■ **Exercise data**

· · ·

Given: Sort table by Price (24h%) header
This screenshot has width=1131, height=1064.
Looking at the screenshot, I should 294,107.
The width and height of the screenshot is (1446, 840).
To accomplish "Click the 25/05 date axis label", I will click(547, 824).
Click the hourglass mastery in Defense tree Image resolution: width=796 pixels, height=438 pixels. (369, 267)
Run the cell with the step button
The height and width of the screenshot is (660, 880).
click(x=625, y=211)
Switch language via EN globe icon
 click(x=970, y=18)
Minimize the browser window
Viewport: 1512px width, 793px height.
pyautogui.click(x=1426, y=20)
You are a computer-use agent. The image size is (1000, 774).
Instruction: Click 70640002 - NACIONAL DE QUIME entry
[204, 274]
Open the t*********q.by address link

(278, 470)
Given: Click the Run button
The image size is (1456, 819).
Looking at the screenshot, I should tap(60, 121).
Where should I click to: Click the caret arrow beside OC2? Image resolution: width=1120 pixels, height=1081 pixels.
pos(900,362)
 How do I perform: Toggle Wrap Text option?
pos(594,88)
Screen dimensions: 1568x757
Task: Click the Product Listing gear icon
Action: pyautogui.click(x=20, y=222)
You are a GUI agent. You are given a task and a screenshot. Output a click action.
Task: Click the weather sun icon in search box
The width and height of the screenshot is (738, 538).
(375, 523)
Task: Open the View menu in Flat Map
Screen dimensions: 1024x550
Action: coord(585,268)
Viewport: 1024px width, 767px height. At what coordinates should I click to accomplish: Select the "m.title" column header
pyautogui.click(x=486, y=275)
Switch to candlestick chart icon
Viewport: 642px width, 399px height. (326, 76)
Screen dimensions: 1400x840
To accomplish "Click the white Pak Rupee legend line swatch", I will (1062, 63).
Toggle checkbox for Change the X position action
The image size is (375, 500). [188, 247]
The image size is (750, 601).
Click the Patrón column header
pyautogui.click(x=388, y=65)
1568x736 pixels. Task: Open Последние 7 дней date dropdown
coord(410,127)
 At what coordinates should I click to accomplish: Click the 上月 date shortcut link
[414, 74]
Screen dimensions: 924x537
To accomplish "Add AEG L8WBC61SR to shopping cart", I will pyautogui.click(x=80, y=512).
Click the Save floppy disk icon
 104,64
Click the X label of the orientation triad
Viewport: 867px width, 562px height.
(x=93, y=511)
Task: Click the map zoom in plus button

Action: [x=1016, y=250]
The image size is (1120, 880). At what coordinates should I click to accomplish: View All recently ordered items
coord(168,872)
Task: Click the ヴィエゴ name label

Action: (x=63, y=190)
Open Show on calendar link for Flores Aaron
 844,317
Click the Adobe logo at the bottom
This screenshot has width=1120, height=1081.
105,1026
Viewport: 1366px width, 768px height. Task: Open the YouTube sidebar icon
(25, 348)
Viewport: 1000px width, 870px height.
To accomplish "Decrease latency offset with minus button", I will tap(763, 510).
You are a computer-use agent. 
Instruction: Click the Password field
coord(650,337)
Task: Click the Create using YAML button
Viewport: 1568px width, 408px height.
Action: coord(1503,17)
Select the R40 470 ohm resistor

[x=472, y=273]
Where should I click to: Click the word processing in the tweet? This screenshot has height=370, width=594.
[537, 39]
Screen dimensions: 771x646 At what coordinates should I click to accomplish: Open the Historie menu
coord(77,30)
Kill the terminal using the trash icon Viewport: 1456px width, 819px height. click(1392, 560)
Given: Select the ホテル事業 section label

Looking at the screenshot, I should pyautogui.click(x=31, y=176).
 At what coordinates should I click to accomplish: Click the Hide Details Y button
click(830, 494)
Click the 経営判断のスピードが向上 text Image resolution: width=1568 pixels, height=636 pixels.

· · ·

■ **Requirement**
Reproduce the material above word for word, from its first line through its last.

■ **The response**
Given: Sort table by Price (24h%) header
This screenshot has width=1131, height=1064.
Looking at the screenshot, I should 294,107.
The width and height of the screenshot is (1446, 840).
To accomplish "Click the 25/05 date axis label", I will click(547, 824).
Click the hourglass mastery in Defense tree Image resolution: width=796 pixels, height=438 pixels. (369, 267)
Run the cell with the step button
The height and width of the screenshot is (660, 880).
click(x=625, y=211)
Switch language via EN globe icon
 click(x=970, y=18)
Minimize the browser window
Viewport: 1512px width, 793px height.
pyautogui.click(x=1426, y=20)
You are a computer-use agent. The image size is (1000, 774).
Instruction: Click 70640002 - NACIONAL DE QUIME entry
[204, 274]
Open the t*********q.by address link

(278, 470)
Given: Click the Run button
The image size is (1456, 819).
Looking at the screenshot, I should tap(60, 121).
Where should I click to: Click the caret arrow beside OC2? Image resolution: width=1120 pixels, height=1081 pixels.
pos(900,362)
 How do I perform: Toggle Wrap Text option?
pos(594,88)
Screen dimensions: 1568x757
Task: Click the Product Listing gear icon
Action: pyautogui.click(x=20, y=222)
You are a GUI agent. You are given a task and a screenshot. Output a click action.
Task: Click the weather sun icon in search box
The width and height of the screenshot is (738, 538).
(375, 523)
Task: Open the View menu in Flat Map
Screen dimensions: 1024x550
Action: coord(585,268)
Viewport: 1024px width, 767px height. At what coordinates should I click to accomplish: Select the "m.title" column header
pyautogui.click(x=486, y=275)
Switch to candlestick chart icon
Viewport: 642px width, 399px height. (326, 76)
Screen dimensions: 1400x840
To accomplish "Click the white Pak Rupee legend line swatch", I will (1062, 63).
Toggle checkbox for Change the X position action
The image size is (375, 500). [188, 247]
The image size is (750, 601).
Click the Patrón column header
pyautogui.click(x=388, y=65)
1568x736 pixels. Task: Open Последние 7 дней date dropdown
coord(410,127)
 At what coordinates should I click to accomplish: Click the 上月 date shortcut link
[414, 74]
Screen dimensions: 924x537
To accomplish "Add AEG L8WBC61SR to shopping cart", I will pyautogui.click(x=80, y=512).
Click the Save floppy disk icon
 104,64
Click the X label of the orientation triad
Viewport: 867px width, 562px height.
(x=93, y=511)
Task: Click the map zoom in plus button

Action: [x=1016, y=250]
The image size is (1120, 880). At what coordinates should I click to accomplish: View All recently ordered items
coord(168,872)
Task: Click the ヴィエゴ name label

Action: (x=63, y=190)
Open Show on calendar link for Flores Aaron
 844,317
Click the Adobe logo at the bottom
This screenshot has width=1120, height=1081.
105,1026
Viewport: 1366px width, 768px height. Task: Open the YouTube sidebar icon
(25, 348)
Viewport: 1000px width, 870px height.
To accomplish "Decrease latency offset with minus button", I will tap(763, 510).
You are a computer-use agent. 
Instruction: Click the Password field
coord(650,337)
Task: Click the Create using YAML button
Viewport: 1568px width, 408px height.
Action: coord(1503,17)
Select the R40 470 ohm resistor

[x=472, y=273]
Where should I click to: Click the word processing in the tweet? This screenshot has height=370, width=594.
[537, 39]
Screen dimensions: 771x646 At what coordinates should I click to accomplish: Open the Historie menu
coord(77,30)
Kill the terminal using the trash icon Viewport: 1456px width, 819px height. click(1392, 560)
Given: Select the ホテル事業 section label

Looking at the screenshot, I should pyautogui.click(x=31, y=176).
 At what coordinates should I click to accomplish: Click the Hide Details Y button
click(830, 494)
Click the 経営判断のスピードが向上 text Image resolution: width=1568 pixels, height=636 pixels.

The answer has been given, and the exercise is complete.